何があってどうしたら、こんなに負の感情を詰め込んだような目が出来るんだろうと。

常に何かを憎んでいる。
常に何かに疲れている。
常に何かを恨んでいる。
常に何かを諦めている。

…常に、孤独に苛まれている。

見ていられなくて、いつもであれば兄に駆けよる筈の身体はその子供に走り寄っていた。

うずまきナルトと、そう名乗った子供。
あの日から、俺はあいつの兄でありたいと――俺にとってのイタチのような存在でありたいと…そう思っているのだ。


「…っぅ、ぐ…こほっ、」

食らった攻撃で、ほんの少し血が零れる。
でもこんな傷、死ぬ程度じゃないから平気だ。

痛くとも、俺はアイツを二度と裏切れない。

「…兄で居たって、いいじゃねぇかよ」
「……な、何を…言っている…」

今だ僅かに理性は残っているのか、我愛羅は苦しみを抑えながらも会話をする。
話を聞くような優しさを見せるなら、別の事にも気づけよと思ったけれど。

でも、それを言えるほど、俺はコイツを知らない。


「――んで、…ッなんでテメェらは自分を独りだと思うんだ…!!」


翡翠の目は、殆ど化け物に呑み込まれていた。
飛んでくる砂を避けるだけで足がもつれる。
千鳥を打てるほどのチャクラも、もう残っていないかもしれない。
それでも倒れるわけにはいかず、木の幹に手を付きながら何とか立ち上がったままでいた。

「う、うおおおああああああぁぁ!!!!」

何かが逆鱗に触れたのかもしれない。
ほぼ化け物のそいつが、爆発を起こしたように煙に囲まれる。
爆風に細めた目を我愛羅の居た方に向けて、其処に現れたあまりの存在感に息を呑む。

「な、なんだ…アレ…」

口寄せ動物などでは無い。

チャクラの塊のような存在が、はるか上空からこちらを見下ろしているのだ。


「おい、中身が出てきてんじゃねーか」
「っ!?」

突然後ろから聞こえてきた声に体が跳ねる。
そちらに目を向ければ、何処も怪我をした様子の無いナルトが立っていた。
恐らく傷を負わずにカンクロウを負かしたんだろう。

それに比べて自分はボロボロで、何となく情けない…。

「無事だったのか」
「ボロボロのお前に心配されることねーよ」
「お前なァ…俺、いつか泣くからな!!」
「―――なんだ、それ」

ほんの少しの笑み。

懐かしい笑顔に、少しだけ心臓が高鳴る。
昔はよく見せてくれた表情なのに、今となっては懐かしい思い出でしかない。
しかしそんな表情も一瞬の話で、ナルトはすぐに元の無表情に戻ると一つ頷いた。

「よし。

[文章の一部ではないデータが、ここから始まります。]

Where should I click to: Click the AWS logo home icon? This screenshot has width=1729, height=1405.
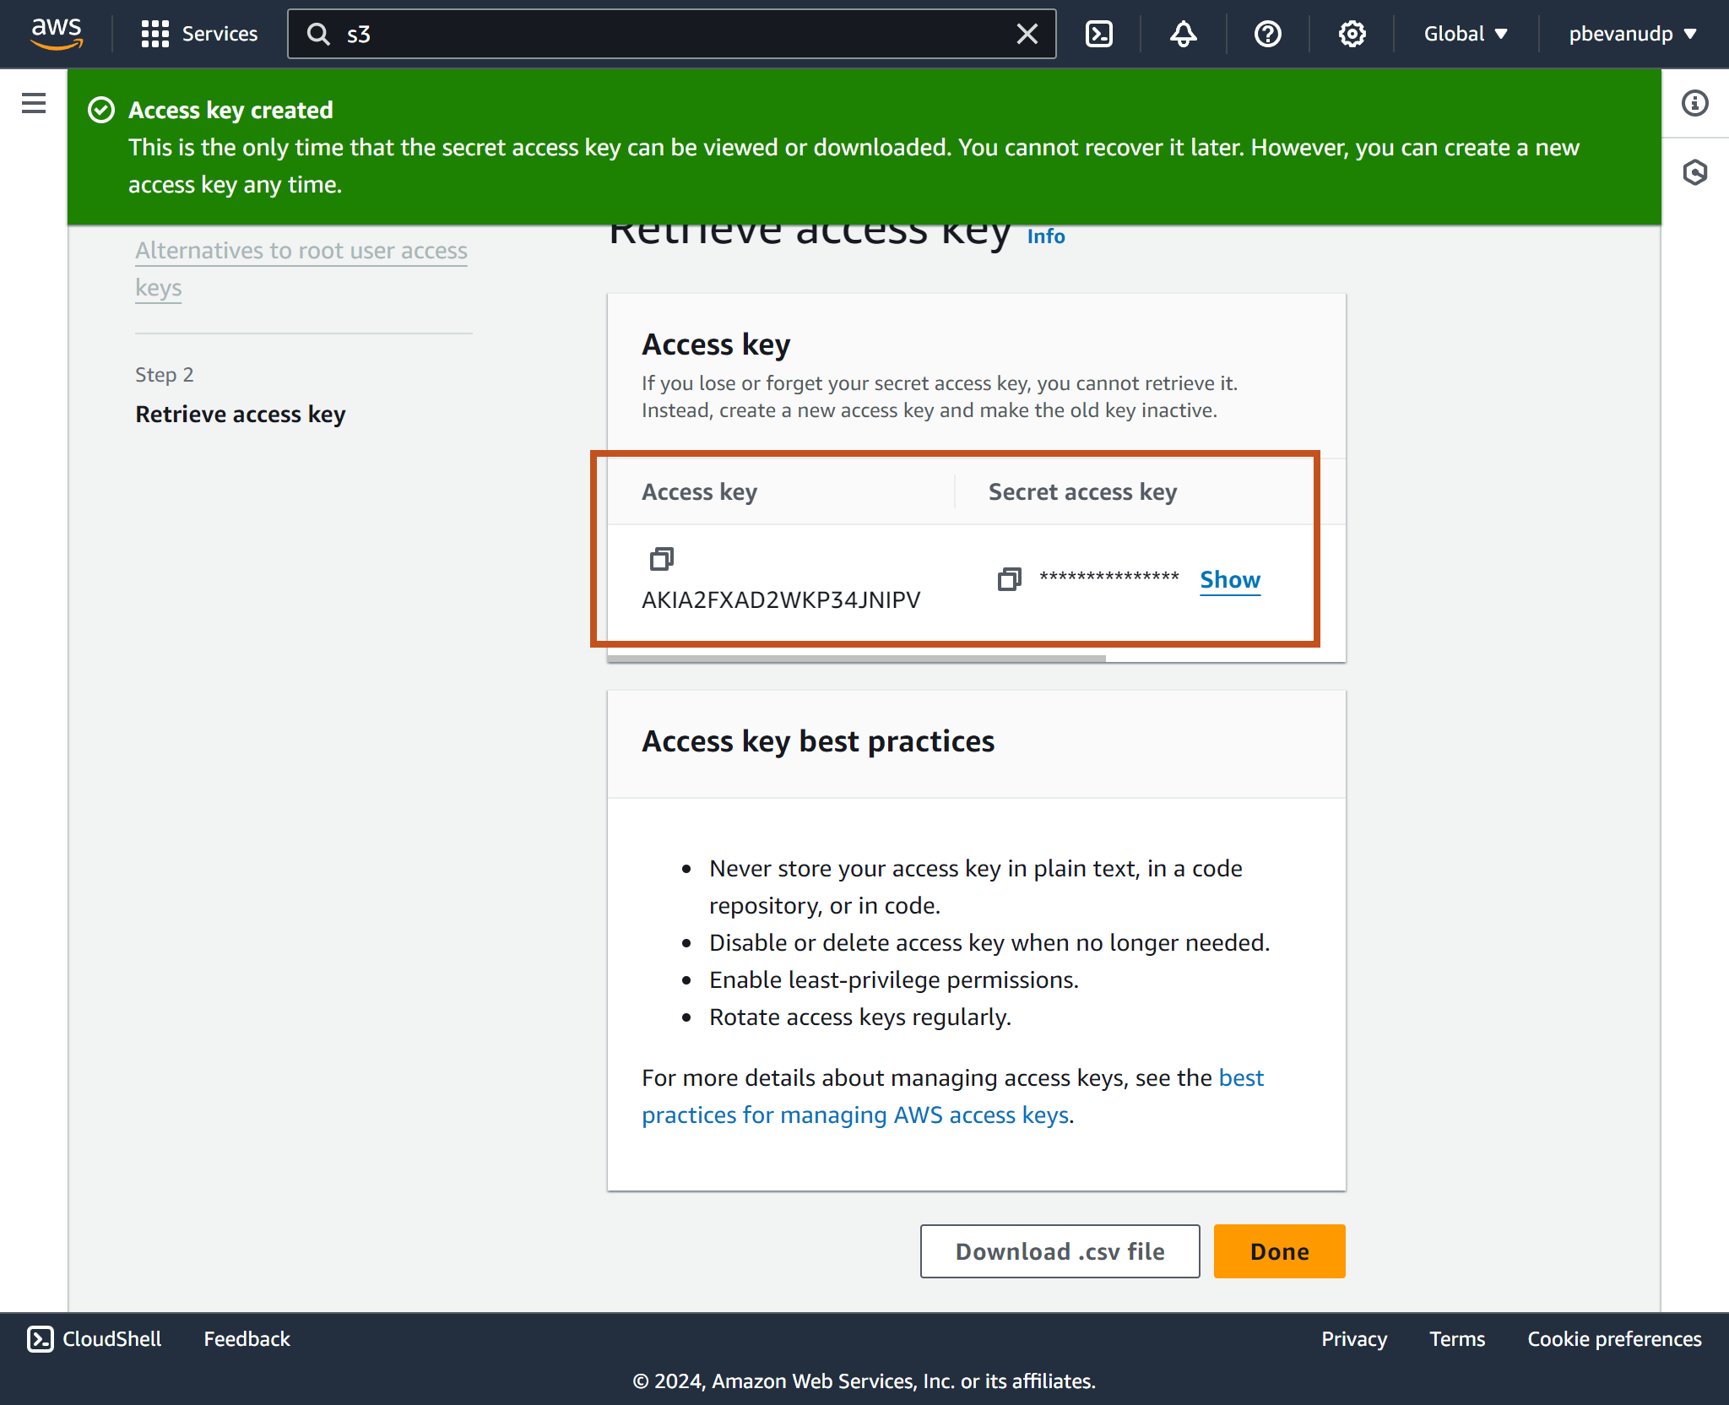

あの狸は俺が何とかするから、お前は眠りに入ろうとしてる我愛羅を叩き起こせ」
「た、倒すってどうやって…!?」

あんなデケェのをどうやって倒すと言うのか。
慌てふためくしかない俺に、ナルトは「こうやるんだよ」と目を瞑った。



    ぞわり。



あの狸などとは比べ物にならない程おぞましいチャクラ。
初めて感じるそれに、思わず後退る。


―――ナルトの目は、見た事ないくらい赤く爛々と光っていた。